If you find technology to be helpful with managing your time and tasks, by all means go for it. Keep this app on a separate screen of your device—away from your social media, communications, games, and other apps. Here are some well-regarded time management apps for ADHD minds.

8. Limit distractions.

Make sure your work area has as few distractions as possible; this includes your desk and your computer desktop (for instance, move that Sims 4 icon into a deeper folder). Let those around you know you’re in “work” mode—close your door, or put up a sticky with “Do Not Disturb”. 

9. Don’t multitask.

For some, multitasking is not the most productive way to go—it can actually increase the time it takes to complete your tasks. 

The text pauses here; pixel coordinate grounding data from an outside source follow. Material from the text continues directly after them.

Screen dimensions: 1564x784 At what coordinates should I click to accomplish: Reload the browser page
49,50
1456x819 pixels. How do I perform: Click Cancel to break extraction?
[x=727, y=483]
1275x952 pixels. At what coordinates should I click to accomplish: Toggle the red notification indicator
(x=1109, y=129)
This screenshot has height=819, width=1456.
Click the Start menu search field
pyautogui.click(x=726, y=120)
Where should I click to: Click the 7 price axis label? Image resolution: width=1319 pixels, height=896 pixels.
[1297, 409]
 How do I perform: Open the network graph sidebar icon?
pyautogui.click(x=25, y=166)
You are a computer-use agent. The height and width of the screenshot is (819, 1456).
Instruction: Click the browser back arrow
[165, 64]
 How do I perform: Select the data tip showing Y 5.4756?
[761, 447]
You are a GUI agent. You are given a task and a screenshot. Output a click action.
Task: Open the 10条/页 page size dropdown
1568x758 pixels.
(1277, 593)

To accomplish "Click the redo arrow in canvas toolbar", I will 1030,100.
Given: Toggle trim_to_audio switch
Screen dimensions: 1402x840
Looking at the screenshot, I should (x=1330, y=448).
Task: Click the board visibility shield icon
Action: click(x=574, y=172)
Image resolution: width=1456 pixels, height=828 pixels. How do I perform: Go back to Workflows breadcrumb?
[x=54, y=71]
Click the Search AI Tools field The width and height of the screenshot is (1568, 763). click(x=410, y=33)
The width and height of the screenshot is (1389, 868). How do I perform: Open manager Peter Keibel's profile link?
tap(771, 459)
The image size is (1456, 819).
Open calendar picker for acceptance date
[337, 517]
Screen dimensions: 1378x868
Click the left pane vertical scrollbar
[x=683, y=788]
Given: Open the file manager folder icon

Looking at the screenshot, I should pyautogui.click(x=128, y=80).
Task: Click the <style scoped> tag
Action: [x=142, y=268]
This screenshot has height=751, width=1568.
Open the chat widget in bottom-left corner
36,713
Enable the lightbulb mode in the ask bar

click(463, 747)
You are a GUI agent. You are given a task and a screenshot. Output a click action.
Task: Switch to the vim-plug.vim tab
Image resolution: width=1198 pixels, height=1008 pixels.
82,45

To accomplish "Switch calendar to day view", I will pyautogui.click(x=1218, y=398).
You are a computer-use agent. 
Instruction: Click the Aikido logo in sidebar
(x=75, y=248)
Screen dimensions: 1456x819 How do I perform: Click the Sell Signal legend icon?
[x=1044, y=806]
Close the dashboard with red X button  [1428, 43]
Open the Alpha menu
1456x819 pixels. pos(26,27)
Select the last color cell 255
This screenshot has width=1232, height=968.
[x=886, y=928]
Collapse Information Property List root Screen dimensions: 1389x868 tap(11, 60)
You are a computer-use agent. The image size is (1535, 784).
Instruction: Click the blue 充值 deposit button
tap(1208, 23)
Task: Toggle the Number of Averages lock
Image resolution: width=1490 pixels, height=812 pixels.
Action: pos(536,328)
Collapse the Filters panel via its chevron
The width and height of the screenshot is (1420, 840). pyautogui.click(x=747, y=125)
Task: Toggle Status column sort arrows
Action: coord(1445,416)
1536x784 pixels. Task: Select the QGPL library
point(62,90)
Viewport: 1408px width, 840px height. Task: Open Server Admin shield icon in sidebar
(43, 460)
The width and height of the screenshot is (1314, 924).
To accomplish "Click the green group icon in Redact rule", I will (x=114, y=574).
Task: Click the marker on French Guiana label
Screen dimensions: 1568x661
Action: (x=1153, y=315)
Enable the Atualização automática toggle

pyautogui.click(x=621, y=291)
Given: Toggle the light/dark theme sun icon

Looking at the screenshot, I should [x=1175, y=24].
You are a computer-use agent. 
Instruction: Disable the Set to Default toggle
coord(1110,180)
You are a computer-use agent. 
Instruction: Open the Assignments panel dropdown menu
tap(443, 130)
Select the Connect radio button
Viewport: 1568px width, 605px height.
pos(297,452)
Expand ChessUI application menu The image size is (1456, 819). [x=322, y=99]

10. Know that it’s okay to ask for help.

Getting overwhelmed is absolutely okay and normal, whether or not you’ve got ADHD. Step away from your project and do something else completely different—walk outdoors, work in the garden, take a hot bath. If you return to your project and start feeling overwhelmed again, it might be time to ask for help. “Help” covers a wide range—from asking a co-worker for advice to moving a task off your plate and handing it over to an expert on the topic. 


Completing a project can bring one a fantastic sense of accomplishment. We hope these tips help you reach your project goals!